Goldin’s presence in Treviso represents a return full of meaning, a meeting between his curatorial vision and the cultural vocation of our city. The bond linking our community to him is profound, rooted in the city’s recent history and nurtured by a path that combines memorable exhibitions—such as those realized over the years at the Casa dei Carraresi and at Santa Caterina—with a new and exciting shared journey, driven by the common desire to make art a tool for growth, beauty, and reflection.
This new exhibition—bringing to Treviso extraordinary masterpieces from the prestigious American institution, the Toledo Museum of Art, by artists such as Monet, Modigliani, Picasso, Manet, and Van Gogh—fits within this tradition and reinvigorates it with renewed strength and ambition. It offers a fully immersive cultural experience, capable of traversing languages, eras, and geographies, placing the viewer at the center of a grand pictorial narrative that stretches from mid-to-late 20th-century American abstraction to French Impressionism.
A journey backward through art history, deliberately and cleverly outlined by Goldin: a narrative that opens with the vast and luminous expanses of Richard Diebenkorn’s Ocean Parks and concludes with Vincent van Gogh’s farewell to life in Wheat Fields with Reaper. Two extraordinary, iconic, and highly acclaimed works.
Treviso thus confirms itself as the guardian of its artistic heritage, while also playing an active role in the national and international cultural scene. The decision to host an exhibition of such significance, made possible also thanks to collaboration with prestigious institutions and partners, clearly expresses the vision that our Administration promotes: a city that invests in culture as a driver of development, as a lever for the productive sector and tourism, and, above all, as a language.
In this historical moment, we rediscover the importance of beauty and the need to give meaning back to collective experiences. Art has always offered a response to these questions: in an increasingly fast-paced and often fragmented world, it invites us to slow down, reflect, and dream.
In this context, From Picasso to Van Gogh is a gift to the City. Schools, families, tourists, and art enthusiasts are expected at the Museo Santa Caterina, which represents a remarkable opportunity for us to showcase Treviso as a vibrant center of high-quality cultural offerings, just months ahead of an event that further projects us onto the international stage, with Treviso as a strategic hub: the 2026 Milan-Cortina Winter Olympics.
I would like to thank Marco Goldin for the passion and expertise with which he has built this exhibition: his contribution is vision, emotion, and the ability to engage and tell a story.

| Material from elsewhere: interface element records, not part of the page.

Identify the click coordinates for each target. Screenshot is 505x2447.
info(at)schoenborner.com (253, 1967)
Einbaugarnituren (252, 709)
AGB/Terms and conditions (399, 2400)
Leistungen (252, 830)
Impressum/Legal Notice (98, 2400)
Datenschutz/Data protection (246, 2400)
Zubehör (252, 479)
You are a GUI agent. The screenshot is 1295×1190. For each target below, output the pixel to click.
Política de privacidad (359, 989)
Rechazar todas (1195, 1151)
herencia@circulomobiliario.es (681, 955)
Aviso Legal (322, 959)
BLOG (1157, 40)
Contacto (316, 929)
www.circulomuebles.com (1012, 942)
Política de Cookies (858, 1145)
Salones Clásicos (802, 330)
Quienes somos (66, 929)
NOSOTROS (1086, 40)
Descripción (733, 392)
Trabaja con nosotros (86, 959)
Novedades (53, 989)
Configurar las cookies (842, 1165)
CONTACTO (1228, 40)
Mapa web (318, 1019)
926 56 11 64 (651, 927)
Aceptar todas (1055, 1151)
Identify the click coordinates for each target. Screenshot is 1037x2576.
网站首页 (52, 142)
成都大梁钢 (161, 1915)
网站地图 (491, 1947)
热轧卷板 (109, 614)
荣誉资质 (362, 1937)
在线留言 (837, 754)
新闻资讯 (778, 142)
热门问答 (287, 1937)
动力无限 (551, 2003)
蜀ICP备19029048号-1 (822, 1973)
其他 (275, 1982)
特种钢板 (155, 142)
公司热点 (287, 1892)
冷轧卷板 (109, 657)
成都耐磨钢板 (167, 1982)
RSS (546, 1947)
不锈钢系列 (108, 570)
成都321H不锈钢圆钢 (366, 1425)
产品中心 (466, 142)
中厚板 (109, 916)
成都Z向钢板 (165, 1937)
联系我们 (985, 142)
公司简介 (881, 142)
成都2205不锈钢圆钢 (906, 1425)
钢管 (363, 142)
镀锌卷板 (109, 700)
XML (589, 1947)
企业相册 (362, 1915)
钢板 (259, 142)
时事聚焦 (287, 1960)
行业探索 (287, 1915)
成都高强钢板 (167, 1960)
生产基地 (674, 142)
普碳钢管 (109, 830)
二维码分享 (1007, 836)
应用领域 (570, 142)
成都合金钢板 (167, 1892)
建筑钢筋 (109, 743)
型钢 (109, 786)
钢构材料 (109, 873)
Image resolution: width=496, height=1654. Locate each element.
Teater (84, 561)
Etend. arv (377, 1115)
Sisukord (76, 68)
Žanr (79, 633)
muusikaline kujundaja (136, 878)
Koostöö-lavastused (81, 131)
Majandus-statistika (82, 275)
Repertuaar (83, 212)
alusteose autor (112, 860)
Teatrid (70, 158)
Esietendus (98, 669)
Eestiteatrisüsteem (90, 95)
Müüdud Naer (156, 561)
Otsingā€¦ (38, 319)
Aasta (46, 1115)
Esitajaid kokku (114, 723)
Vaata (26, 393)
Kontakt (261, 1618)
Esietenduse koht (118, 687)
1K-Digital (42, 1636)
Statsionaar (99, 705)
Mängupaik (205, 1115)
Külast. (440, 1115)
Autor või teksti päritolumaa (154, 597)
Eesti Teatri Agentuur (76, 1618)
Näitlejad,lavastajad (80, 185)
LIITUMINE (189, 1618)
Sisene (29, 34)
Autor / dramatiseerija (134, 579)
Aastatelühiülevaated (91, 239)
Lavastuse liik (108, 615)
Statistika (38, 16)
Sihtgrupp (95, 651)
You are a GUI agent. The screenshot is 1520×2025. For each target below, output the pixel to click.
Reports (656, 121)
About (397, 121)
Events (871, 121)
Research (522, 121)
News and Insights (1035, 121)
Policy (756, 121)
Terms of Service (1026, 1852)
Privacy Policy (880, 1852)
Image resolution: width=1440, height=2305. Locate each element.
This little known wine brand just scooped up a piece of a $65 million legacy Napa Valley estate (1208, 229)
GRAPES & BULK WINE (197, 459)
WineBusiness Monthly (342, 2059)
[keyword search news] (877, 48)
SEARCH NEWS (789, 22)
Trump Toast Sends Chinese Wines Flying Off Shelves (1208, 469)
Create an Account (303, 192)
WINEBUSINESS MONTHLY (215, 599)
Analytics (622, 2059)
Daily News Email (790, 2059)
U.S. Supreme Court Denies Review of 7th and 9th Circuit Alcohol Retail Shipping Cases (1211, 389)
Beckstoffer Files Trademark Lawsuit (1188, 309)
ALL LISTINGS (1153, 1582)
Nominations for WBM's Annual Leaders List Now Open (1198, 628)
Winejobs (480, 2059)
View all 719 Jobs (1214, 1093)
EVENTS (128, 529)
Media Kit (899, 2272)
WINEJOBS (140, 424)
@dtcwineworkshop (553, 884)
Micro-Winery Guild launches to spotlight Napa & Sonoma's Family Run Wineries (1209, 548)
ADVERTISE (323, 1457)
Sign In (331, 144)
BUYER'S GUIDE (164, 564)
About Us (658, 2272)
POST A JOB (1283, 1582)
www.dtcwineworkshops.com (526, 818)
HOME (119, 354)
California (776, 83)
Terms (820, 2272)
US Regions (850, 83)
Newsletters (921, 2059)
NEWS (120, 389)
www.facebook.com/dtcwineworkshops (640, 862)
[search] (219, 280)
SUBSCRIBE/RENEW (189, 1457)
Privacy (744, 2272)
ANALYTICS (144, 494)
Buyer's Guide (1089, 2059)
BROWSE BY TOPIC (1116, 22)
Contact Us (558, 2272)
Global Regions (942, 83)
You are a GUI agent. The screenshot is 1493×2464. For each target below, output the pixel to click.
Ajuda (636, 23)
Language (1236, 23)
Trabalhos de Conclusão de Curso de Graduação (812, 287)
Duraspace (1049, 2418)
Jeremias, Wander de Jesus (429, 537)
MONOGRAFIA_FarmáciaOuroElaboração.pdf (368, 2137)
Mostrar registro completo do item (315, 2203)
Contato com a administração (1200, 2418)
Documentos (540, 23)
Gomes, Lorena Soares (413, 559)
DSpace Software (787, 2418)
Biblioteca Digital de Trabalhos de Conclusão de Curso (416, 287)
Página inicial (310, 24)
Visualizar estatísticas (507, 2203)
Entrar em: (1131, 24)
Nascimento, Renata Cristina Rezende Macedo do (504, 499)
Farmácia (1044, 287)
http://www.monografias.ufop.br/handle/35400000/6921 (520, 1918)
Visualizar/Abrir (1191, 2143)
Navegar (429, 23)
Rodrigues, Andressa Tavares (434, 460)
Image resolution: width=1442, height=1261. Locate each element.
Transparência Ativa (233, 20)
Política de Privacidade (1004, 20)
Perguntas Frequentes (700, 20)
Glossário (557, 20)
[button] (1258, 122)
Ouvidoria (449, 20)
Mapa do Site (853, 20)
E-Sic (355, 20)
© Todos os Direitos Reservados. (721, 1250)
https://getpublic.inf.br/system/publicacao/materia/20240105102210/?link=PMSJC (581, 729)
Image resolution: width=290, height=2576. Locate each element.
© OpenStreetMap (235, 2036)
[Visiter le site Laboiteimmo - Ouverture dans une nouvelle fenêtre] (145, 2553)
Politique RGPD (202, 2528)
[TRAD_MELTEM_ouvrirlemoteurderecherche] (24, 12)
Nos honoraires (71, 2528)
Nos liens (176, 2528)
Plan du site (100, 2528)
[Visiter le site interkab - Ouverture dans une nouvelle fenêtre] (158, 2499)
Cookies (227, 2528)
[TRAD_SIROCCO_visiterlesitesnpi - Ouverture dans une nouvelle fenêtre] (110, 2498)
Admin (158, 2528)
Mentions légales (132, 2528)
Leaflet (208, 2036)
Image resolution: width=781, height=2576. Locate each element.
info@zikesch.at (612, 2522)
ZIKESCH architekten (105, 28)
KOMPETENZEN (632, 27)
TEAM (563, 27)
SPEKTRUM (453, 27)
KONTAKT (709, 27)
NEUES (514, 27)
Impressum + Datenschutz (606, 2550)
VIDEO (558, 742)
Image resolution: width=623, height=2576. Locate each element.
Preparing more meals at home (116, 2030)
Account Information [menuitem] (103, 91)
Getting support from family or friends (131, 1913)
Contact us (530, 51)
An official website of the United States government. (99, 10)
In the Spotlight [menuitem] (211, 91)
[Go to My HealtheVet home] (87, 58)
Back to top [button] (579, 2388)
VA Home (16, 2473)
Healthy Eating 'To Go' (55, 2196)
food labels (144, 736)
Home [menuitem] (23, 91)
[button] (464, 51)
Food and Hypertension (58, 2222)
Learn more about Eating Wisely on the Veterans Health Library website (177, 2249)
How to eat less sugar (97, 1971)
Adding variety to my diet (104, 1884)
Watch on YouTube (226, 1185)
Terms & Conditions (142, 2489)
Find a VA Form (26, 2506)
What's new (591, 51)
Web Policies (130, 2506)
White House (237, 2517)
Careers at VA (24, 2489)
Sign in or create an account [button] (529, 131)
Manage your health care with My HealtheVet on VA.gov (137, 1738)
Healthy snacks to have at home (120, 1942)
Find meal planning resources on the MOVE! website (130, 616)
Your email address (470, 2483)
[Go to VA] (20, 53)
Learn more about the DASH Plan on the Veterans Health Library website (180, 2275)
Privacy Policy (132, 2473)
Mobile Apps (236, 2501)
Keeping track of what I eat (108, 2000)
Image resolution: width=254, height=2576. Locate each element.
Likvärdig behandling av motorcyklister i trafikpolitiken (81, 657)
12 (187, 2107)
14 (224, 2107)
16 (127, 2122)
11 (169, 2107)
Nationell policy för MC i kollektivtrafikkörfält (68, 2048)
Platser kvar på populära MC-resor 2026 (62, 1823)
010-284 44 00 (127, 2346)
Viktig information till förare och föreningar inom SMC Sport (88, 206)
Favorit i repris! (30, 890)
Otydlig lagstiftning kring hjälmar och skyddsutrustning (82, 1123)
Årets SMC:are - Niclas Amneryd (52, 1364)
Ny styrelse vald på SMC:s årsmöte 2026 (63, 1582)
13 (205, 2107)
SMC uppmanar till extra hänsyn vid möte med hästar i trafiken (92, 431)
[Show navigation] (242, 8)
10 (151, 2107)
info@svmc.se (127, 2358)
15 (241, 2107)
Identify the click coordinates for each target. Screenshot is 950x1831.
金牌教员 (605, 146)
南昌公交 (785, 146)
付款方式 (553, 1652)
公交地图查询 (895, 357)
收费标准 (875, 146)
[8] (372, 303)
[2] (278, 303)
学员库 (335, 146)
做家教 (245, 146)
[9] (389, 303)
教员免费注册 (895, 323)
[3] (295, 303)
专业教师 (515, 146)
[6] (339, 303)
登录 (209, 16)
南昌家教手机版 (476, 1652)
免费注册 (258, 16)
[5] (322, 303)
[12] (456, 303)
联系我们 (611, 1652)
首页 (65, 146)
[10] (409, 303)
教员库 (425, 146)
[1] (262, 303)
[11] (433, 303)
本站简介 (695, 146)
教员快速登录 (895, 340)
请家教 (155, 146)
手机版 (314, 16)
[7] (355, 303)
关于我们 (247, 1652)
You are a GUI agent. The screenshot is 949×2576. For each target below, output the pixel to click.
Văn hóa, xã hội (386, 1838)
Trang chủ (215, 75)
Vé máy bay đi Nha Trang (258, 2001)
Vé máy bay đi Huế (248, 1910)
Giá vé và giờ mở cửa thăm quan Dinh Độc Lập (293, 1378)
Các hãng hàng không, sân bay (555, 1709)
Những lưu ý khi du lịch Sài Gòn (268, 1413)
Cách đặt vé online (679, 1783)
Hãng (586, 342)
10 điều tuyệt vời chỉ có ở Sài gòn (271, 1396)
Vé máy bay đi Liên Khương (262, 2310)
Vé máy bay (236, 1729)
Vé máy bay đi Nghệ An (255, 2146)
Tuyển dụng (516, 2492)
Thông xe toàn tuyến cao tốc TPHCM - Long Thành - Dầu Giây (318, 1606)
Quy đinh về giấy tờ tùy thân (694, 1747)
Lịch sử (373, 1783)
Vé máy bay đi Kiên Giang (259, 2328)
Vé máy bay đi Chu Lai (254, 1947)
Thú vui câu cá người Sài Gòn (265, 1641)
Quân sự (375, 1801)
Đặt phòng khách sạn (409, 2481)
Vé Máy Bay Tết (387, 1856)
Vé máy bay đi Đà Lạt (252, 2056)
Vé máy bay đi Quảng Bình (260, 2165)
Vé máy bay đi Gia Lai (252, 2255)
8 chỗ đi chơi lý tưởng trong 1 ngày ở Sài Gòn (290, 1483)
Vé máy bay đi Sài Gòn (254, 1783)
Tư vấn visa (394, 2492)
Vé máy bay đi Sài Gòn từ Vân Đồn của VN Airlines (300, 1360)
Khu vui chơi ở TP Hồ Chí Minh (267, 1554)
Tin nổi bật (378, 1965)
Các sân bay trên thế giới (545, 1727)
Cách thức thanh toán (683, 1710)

I also sincerely thank the President of the Veneto Region, Luca Zaia, who believed in this project with us, and the Councillor for Culture, Maria Teresa De Gregorio, the staff of the Civic Museums, all those who have worked with dedication behind the scenes, and of course the public and private partners who have shared this ambitious vision with us.
We want Treviso to continue being a place where beauty, art, and the power of a culture capable of reaching everyone triumph every day. A place, but also an opportunity: for encounter, education, and above all, community.
I invite all enthusiasts to visit the exhibition at Santa Caterina and to grasp the profound meaning of this journey, which begins from our present and carries us into the emotions, stories, and peculiarities of each artist and each painting.
All of this in the name of beauty and in the name of Treviso.